INSTRUCTION
Convert the items below into a JSON list of strings with one string per line, omitting blank lines. Leave the pictures out of the result.

Saved entries:
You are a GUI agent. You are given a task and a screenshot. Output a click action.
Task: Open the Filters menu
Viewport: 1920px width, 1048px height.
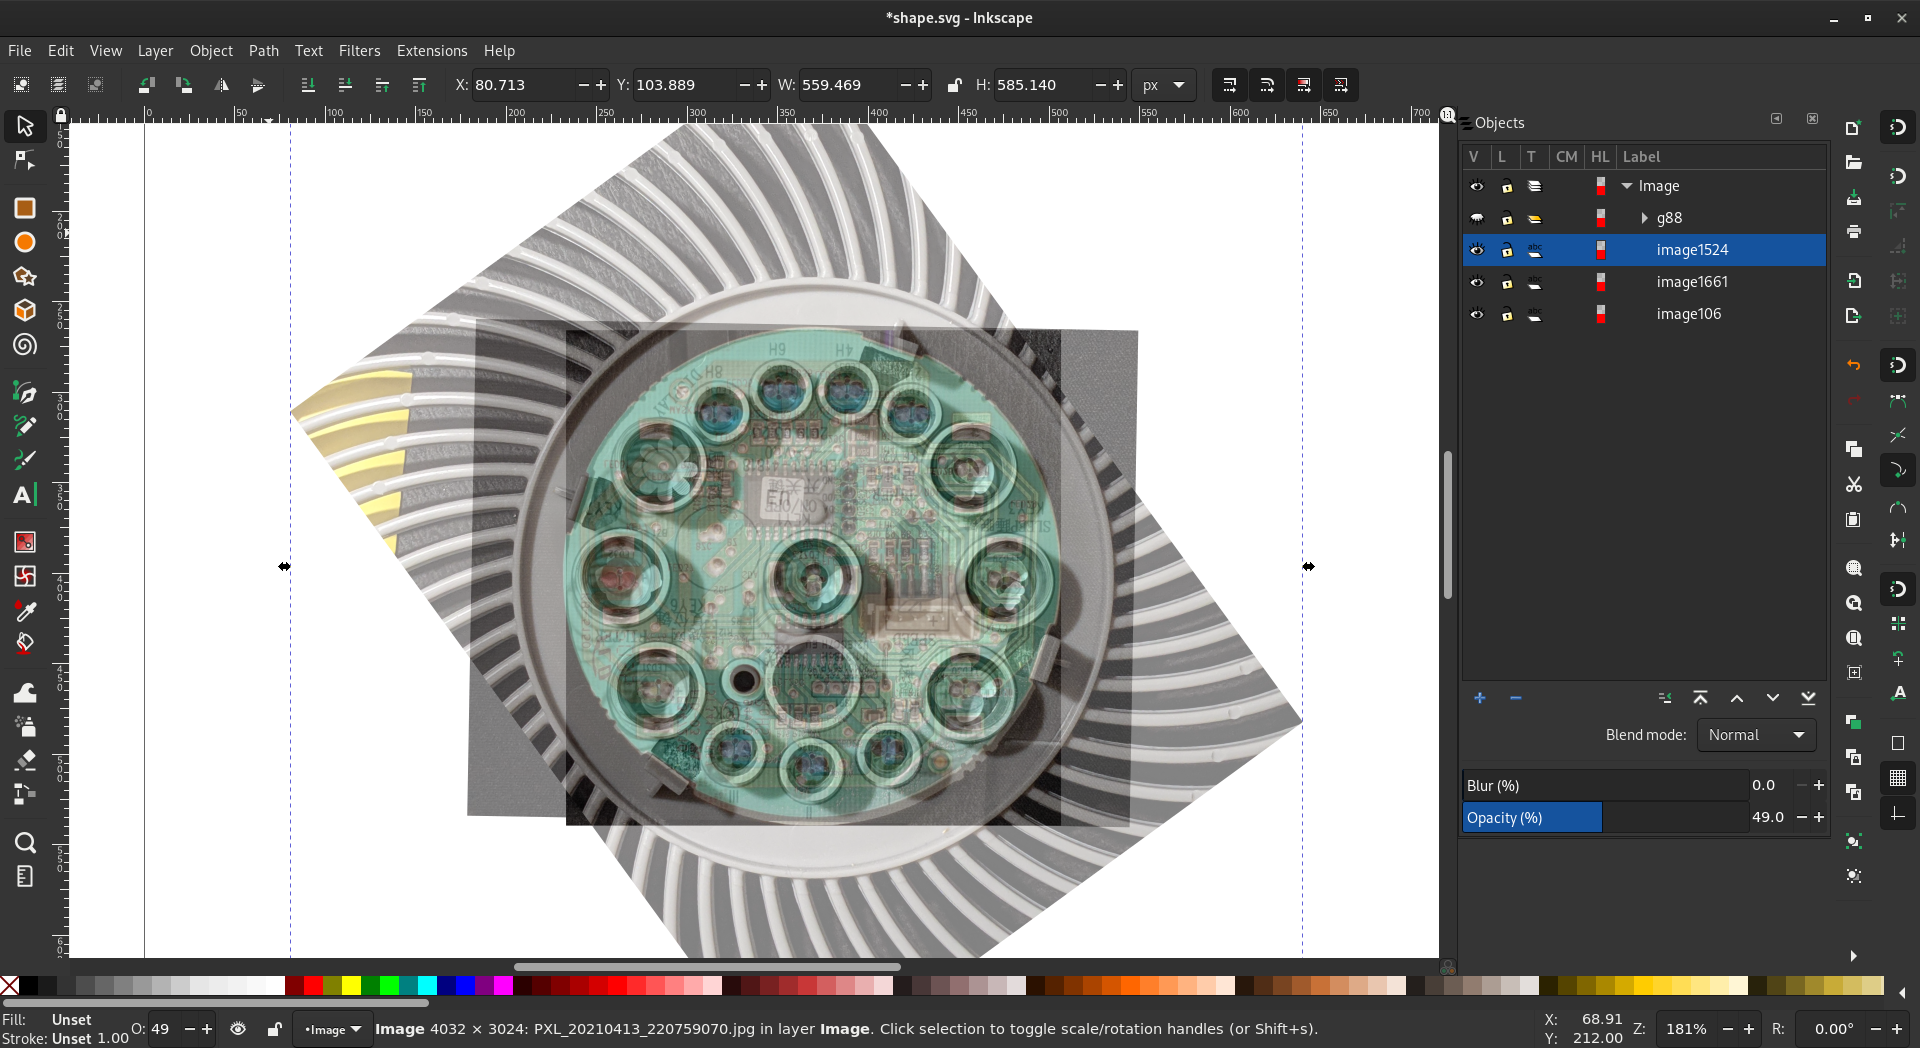tap(359, 51)
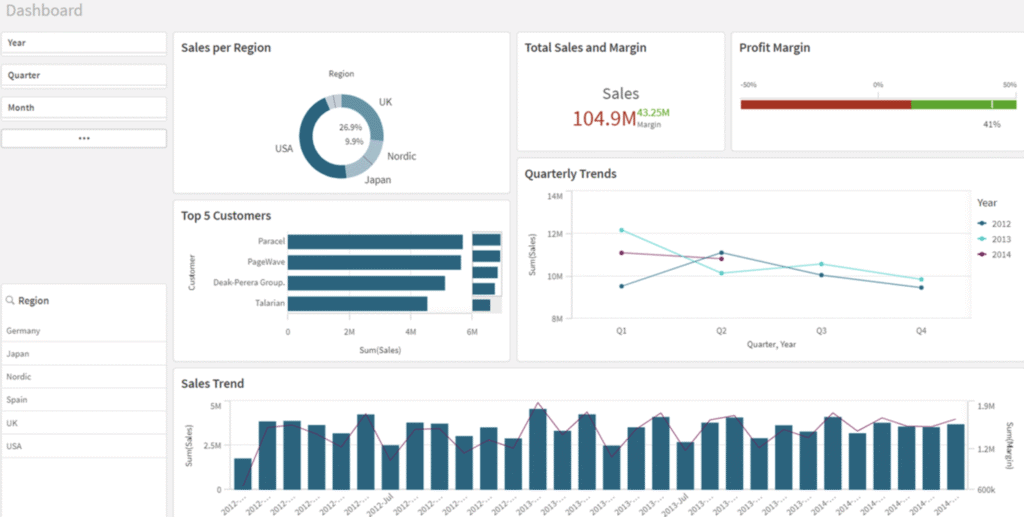Click the Paracel bar in Top 5 Customers
Screen dimensions: 1024x517
point(375,241)
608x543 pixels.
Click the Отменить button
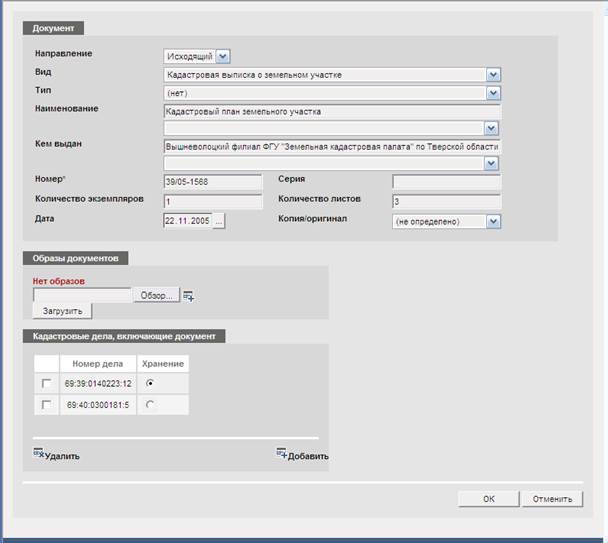(552, 499)
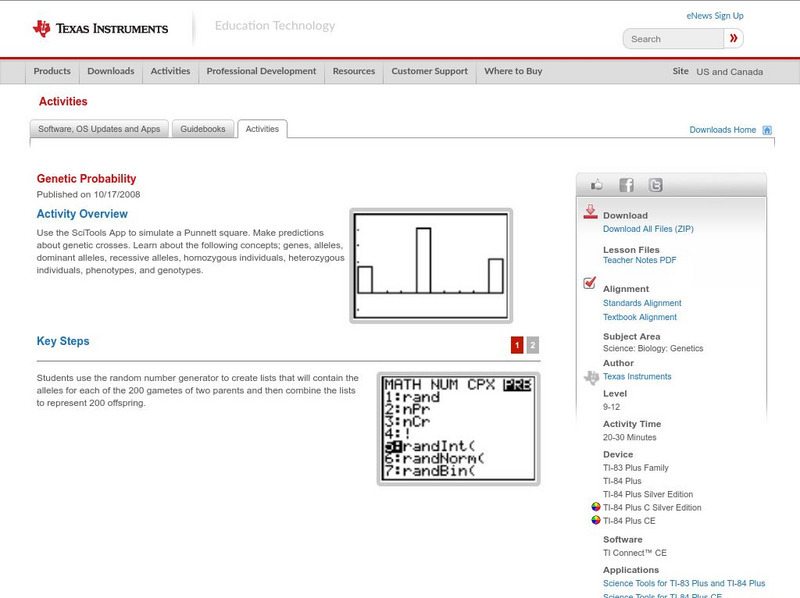The height and width of the screenshot is (598, 800).
Task: Open the Professional Development menu
Action: pos(261,72)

OUTPUT BELOW
[
  "You are a GUI agent. You are given a task and a screenshot. Output a click action.",
  "Task: Open the Filters menu",
  "Viewport: 1920px width, 1048px height.",
  "tap(359, 51)",
  "Click the Paracel bar in Top 5 Customers",
  "Screen dimensions: 1024x517",
  "point(375,241)",
  "608x543 pixels.",
  "Click the Отменить button",
  "(552, 499)",
  "The height and width of the screenshot is (598, 800).",
  "Task: Open the Professional Development menu",
  "Action: pos(261,72)"
]